• **Task requirements**
Echo the records below word for word, starting at the line containing "Given: Click the wrench service history icon" and continuing through the end of the records. Omit the pictures from your answer.

• **Screenshot and document pointing data**
»»

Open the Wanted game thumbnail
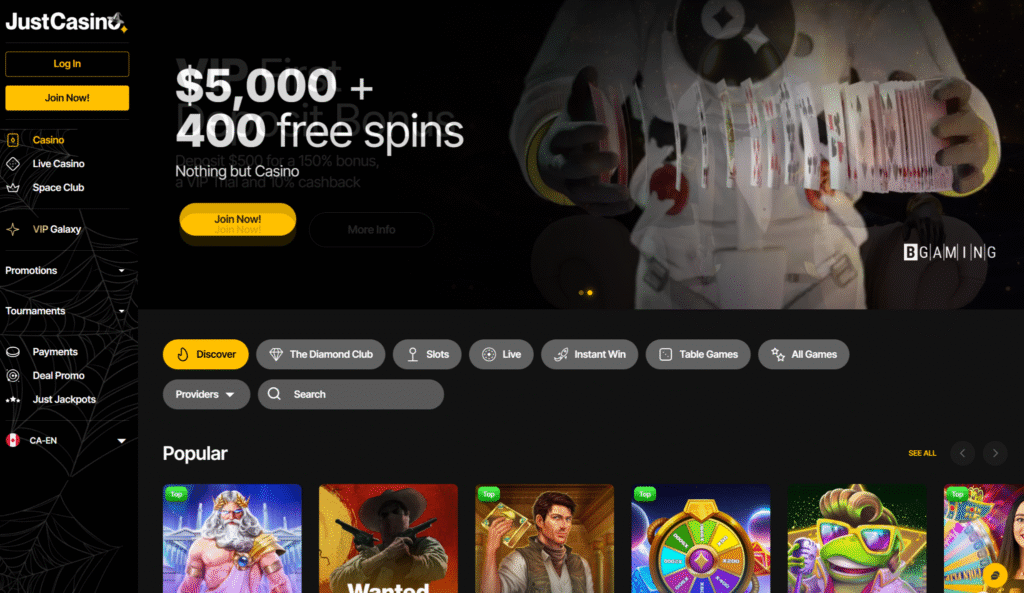This screenshot has height=593, width=1024. tap(388, 539)
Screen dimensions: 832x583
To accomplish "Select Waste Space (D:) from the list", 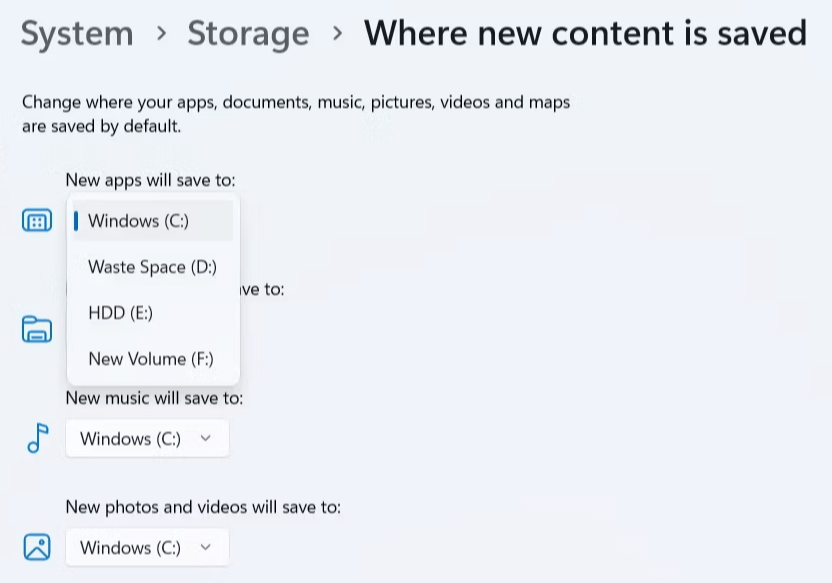I will click(153, 267).
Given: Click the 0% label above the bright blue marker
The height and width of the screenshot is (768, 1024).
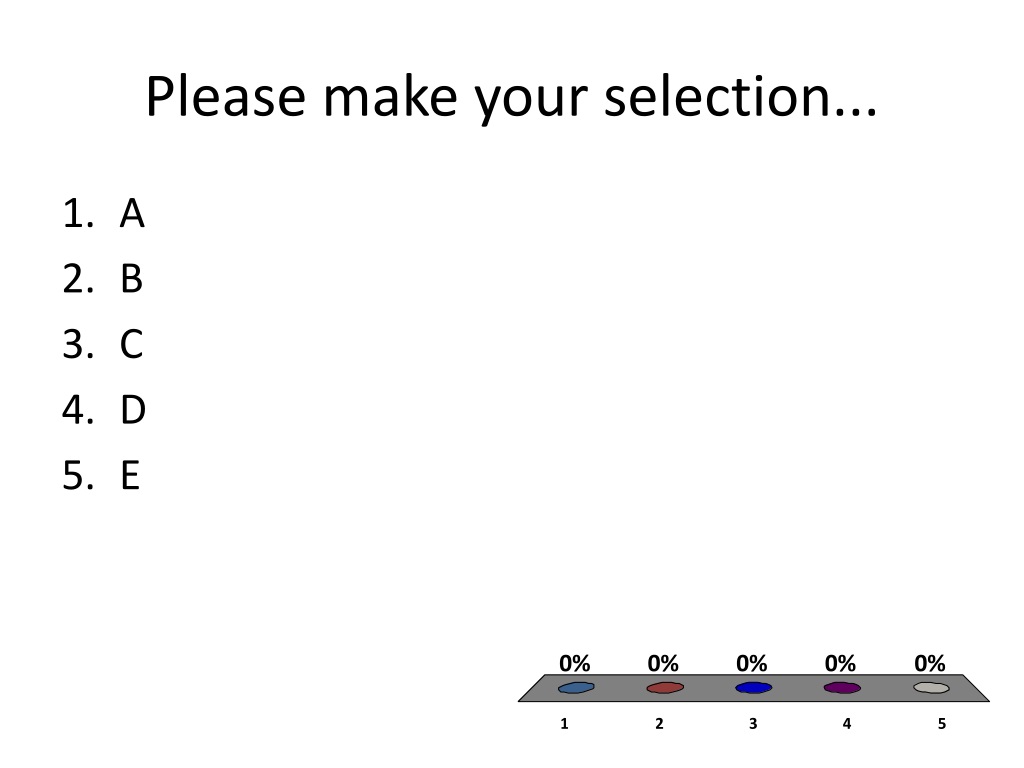Looking at the screenshot, I should coord(752,664).
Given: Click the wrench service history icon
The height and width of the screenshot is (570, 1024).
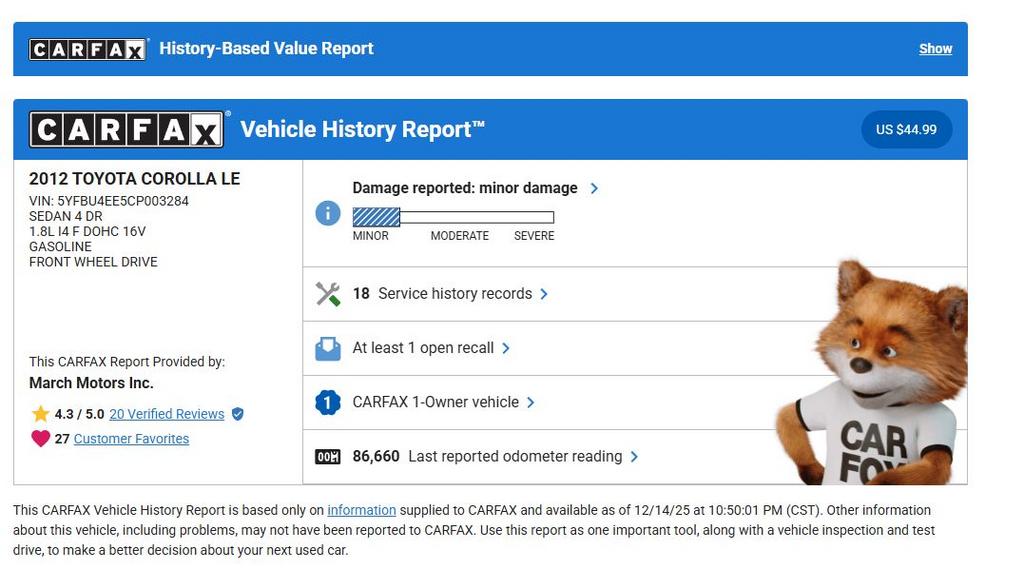Looking at the screenshot, I should (328, 294).
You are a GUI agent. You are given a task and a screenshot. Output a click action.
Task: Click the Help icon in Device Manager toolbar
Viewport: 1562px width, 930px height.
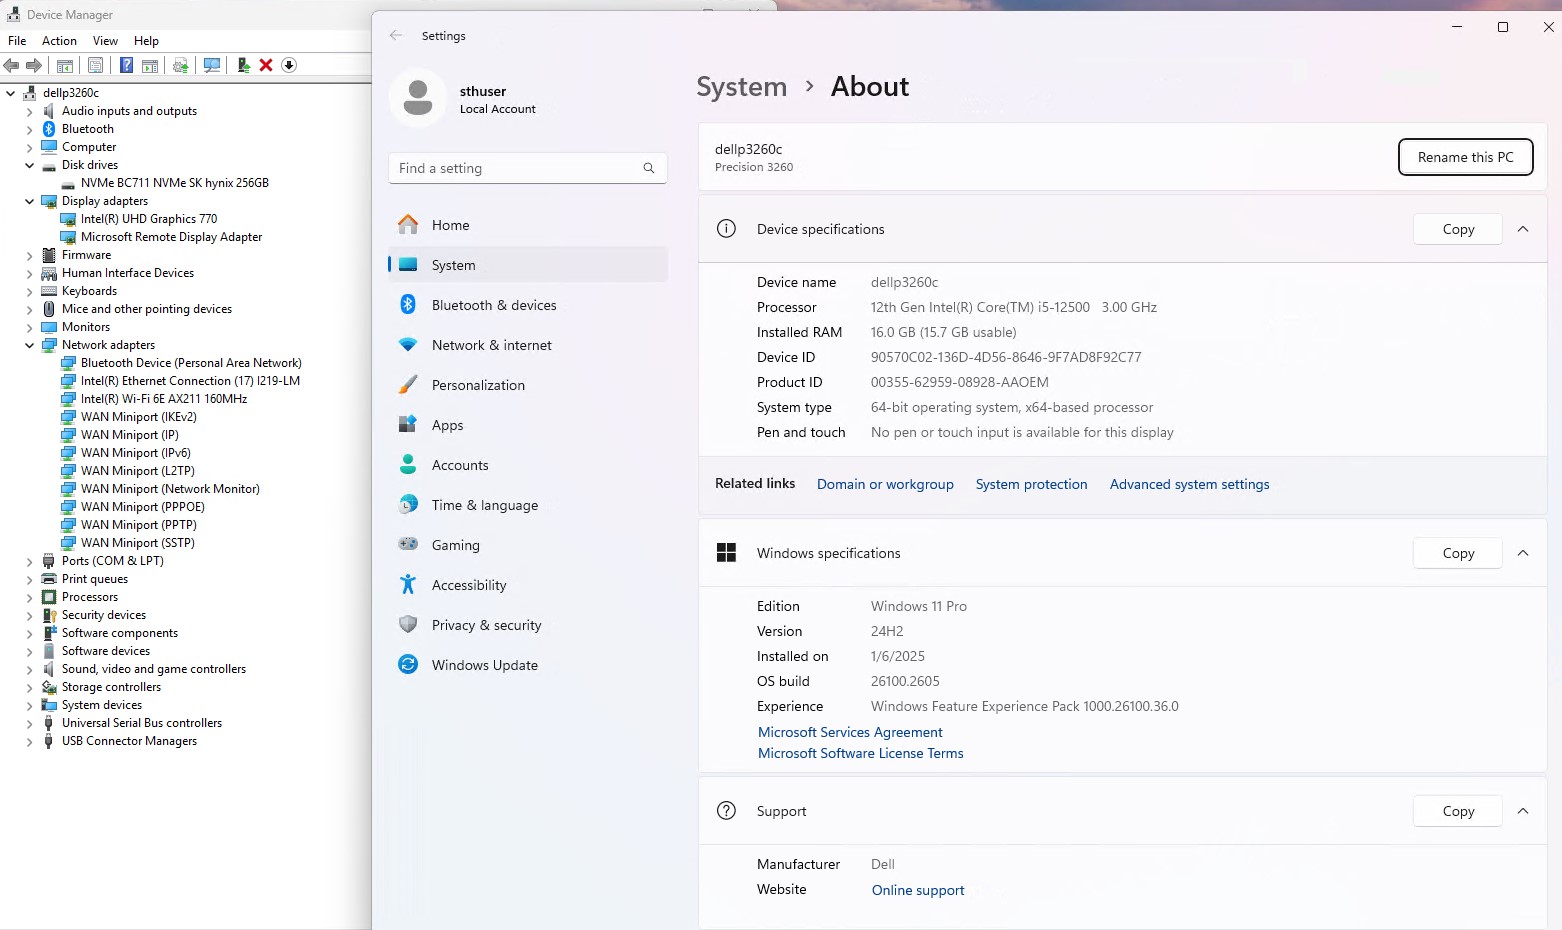coord(126,65)
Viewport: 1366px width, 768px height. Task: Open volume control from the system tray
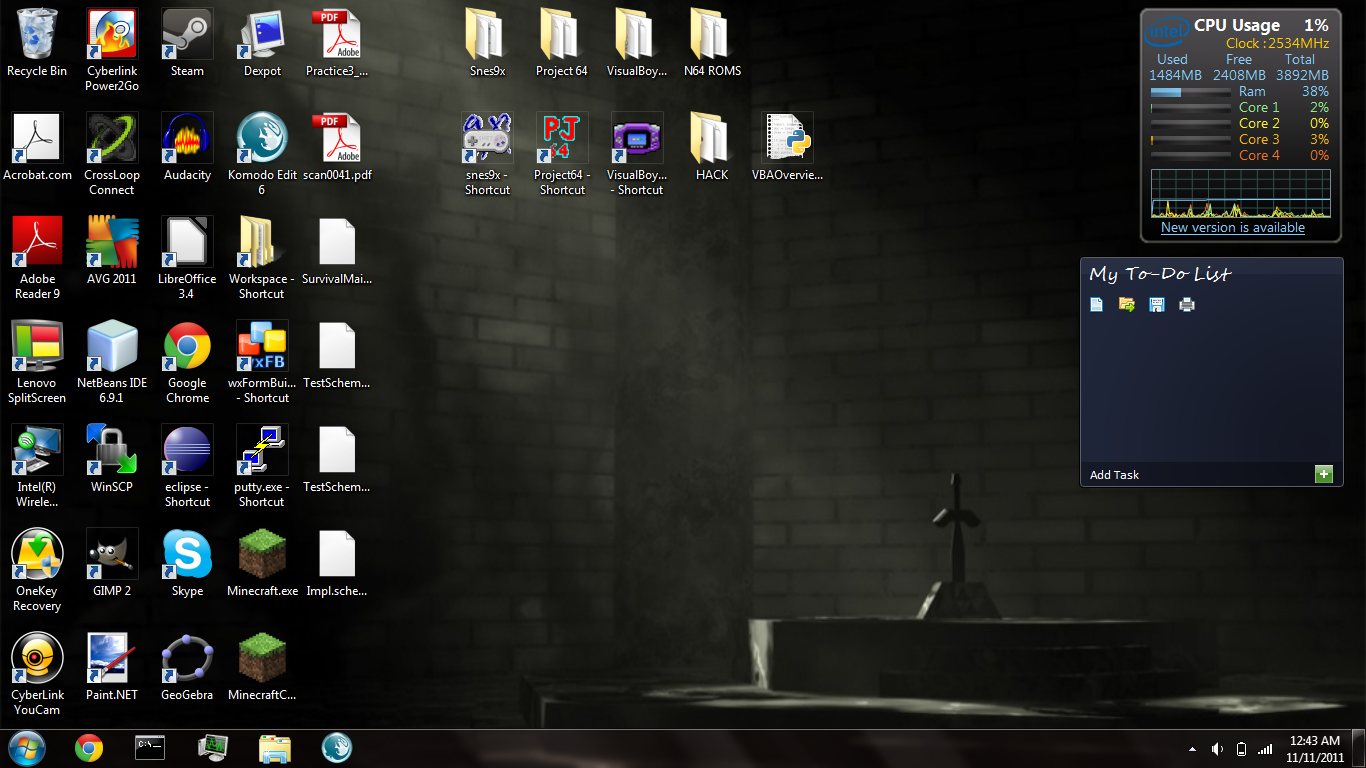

««

• **Response**
Given: Click the wrench service history icon
The height and width of the screenshot is (570, 1024).
Looking at the screenshot, I should (328, 294).
You are a GUI agent. You are given a task and a screenshot. Output a click action.
Task: Click the Help icon in Device Manager toolbar
Viewport: 1562px width, 930px height.
coord(126,65)
Viewport: 1366px width, 768px height. Task: Open volume control from the system tray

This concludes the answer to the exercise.